One number worth remembering: an ESP of 15 is roughly equivalent to an SAR of 13 in most loam-textured soils, though the relationship shifts with clay type [1]. If your lab reports SAR but not ESP, use that conversion as a rough guide while you wait for a full CEC-based calculation.
What are the standard gypsum application rates for vineyard water penetration problems?
The most widely cited California guideline comes from UC Cooperative Extension: 1 to 4 tons per acre of agricultural gypsum for most water penetration problems in vineyard soils [1]. WSU Extension uses a similar range for Pacific Northwest irrigated soils. Mildly affected soils (ESP 5 to 10%) often respond to 1 to 2 tons/acre, while severely affected soils (ESP >15%) may need 3 to 6 tons/acre spread over multiple seasons [2].

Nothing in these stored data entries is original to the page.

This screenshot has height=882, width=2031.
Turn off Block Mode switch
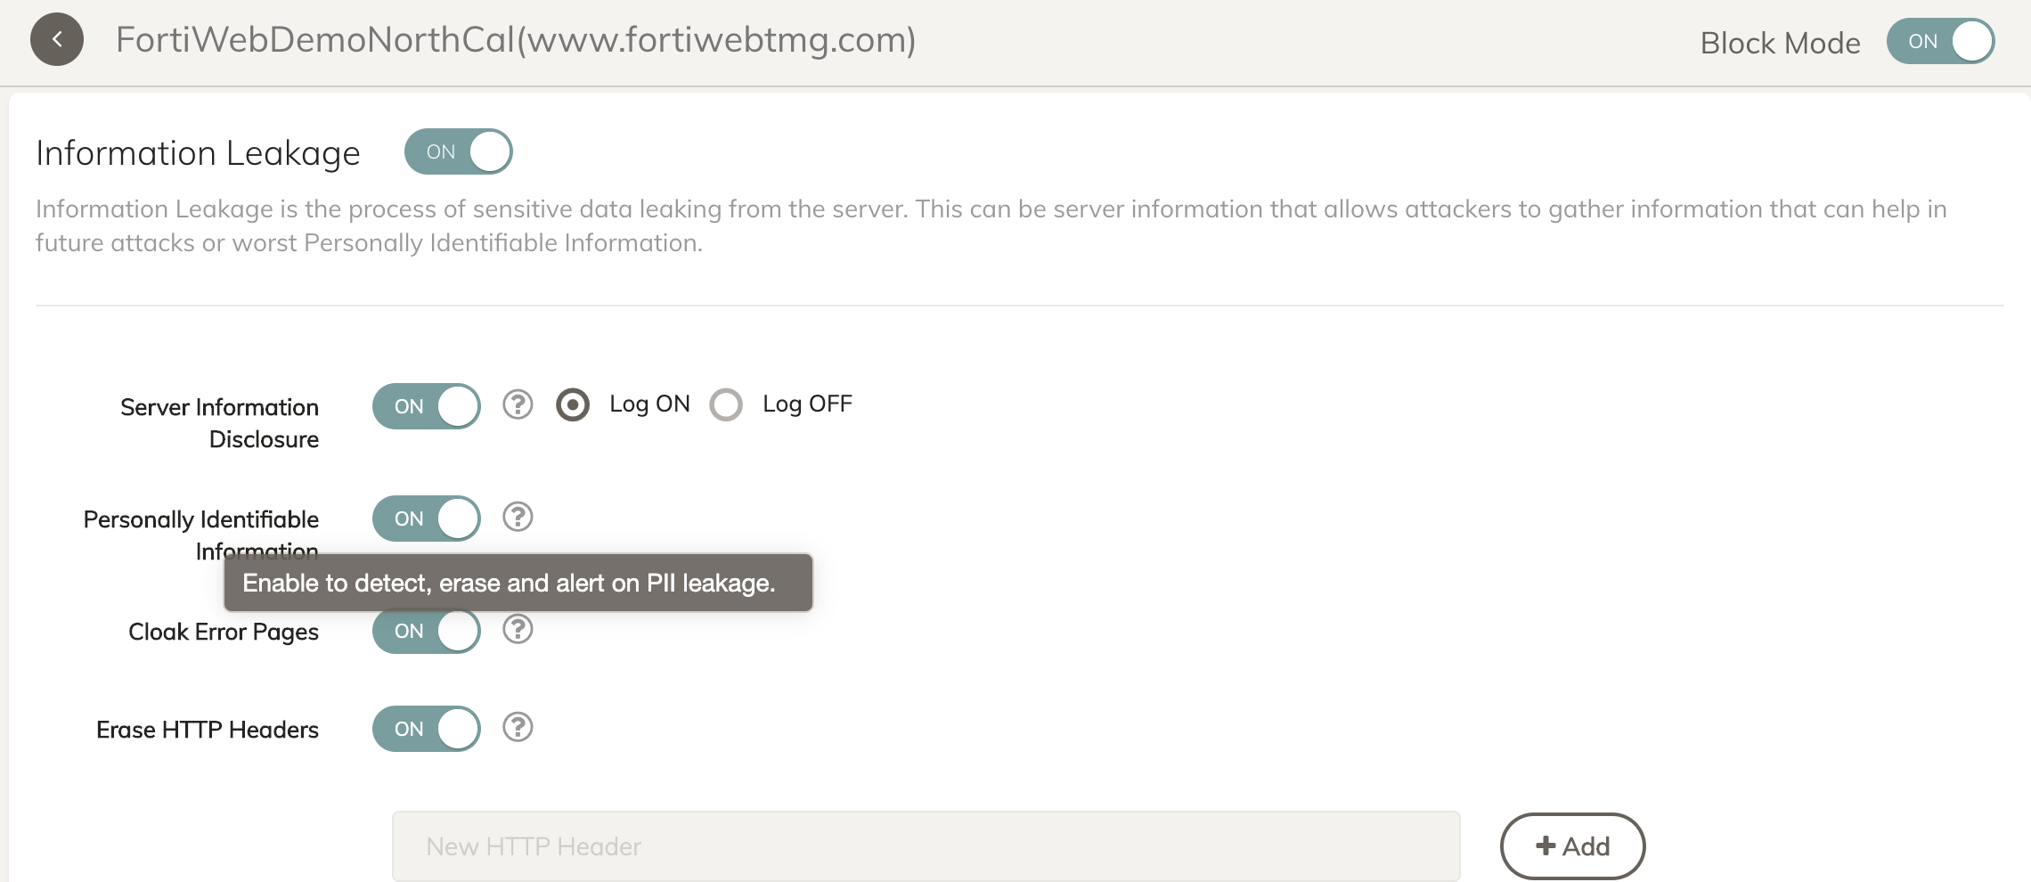[x=1939, y=42]
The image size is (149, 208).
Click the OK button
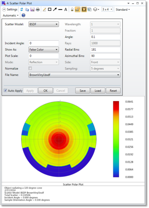point(46,91)
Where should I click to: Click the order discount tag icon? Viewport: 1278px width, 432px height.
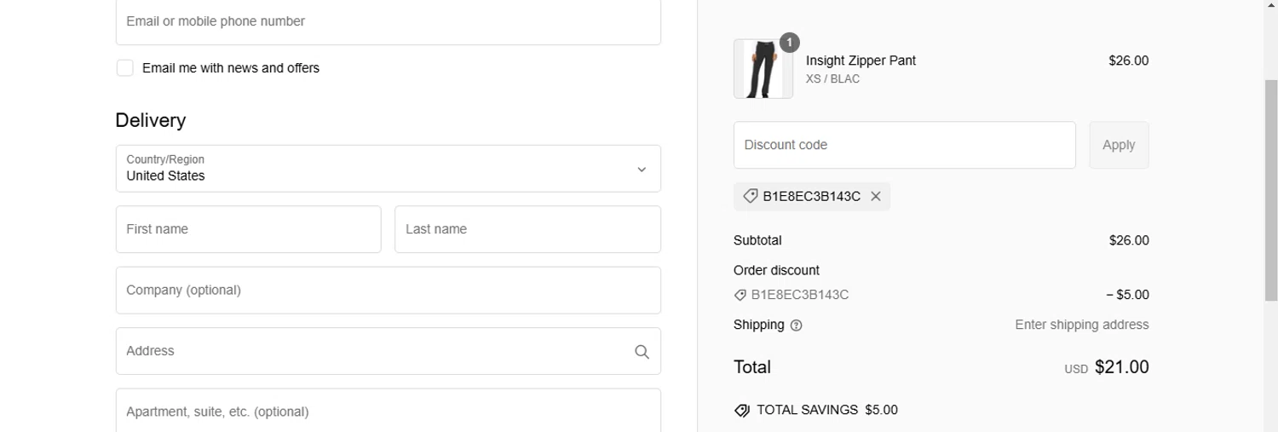pyautogui.click(x=740, y=296)
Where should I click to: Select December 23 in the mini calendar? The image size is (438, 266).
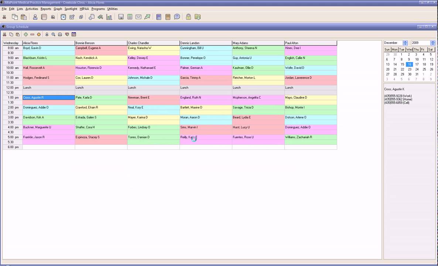(409, 69)
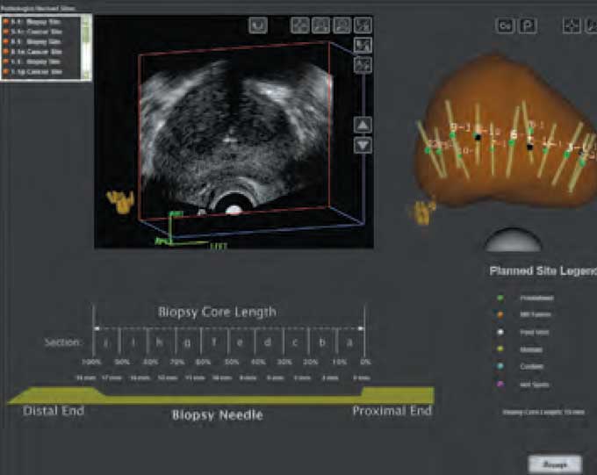Click the scrollbar of the sites list
Image resolution: width=597 pixels, height=475 pixels.
[86, 48]
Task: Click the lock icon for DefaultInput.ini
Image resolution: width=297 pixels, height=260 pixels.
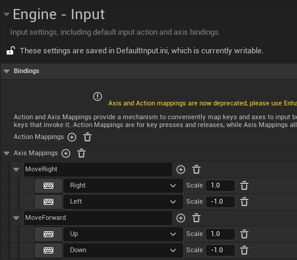Action: click(11, 51)
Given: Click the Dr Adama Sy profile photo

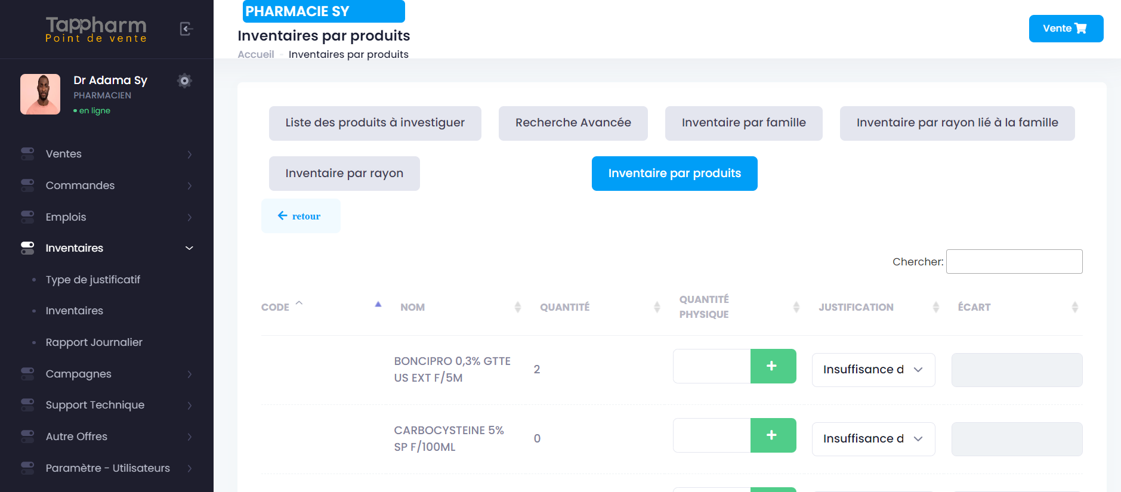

Here's how most practitioners break it down by severity:
| Soil condition | Typical ESP range | Suggested gypsum rate | Expected seasons to respond |
|---|---|---|---|
| Mild sodium impact, light clay | 5 to 10% | 1 to 2 tons/acre | 1 to 2 seasons |
| Moderate impact, medium clay | 10 to 15% | 2 to 4 tons/acre | 2 to 3 seasons |
| Severe impact, heavy clay | >15% | 4 to 6 tons/acre | 3 to 5 seasons |
| Preventive / maintenance | <5% ESP, history of problems | 0.5 to 1 ton/acre every 2 to 4 years | Ongoing |
These are starting points, not prescriptions. Your actual gypsum requirement (GR) number may land outside these ranges depending on CEC. A 30 meq/100g clay soil needs roughly twice the gypsum of a 15 meq/100g loam to achieve the same ESP drop.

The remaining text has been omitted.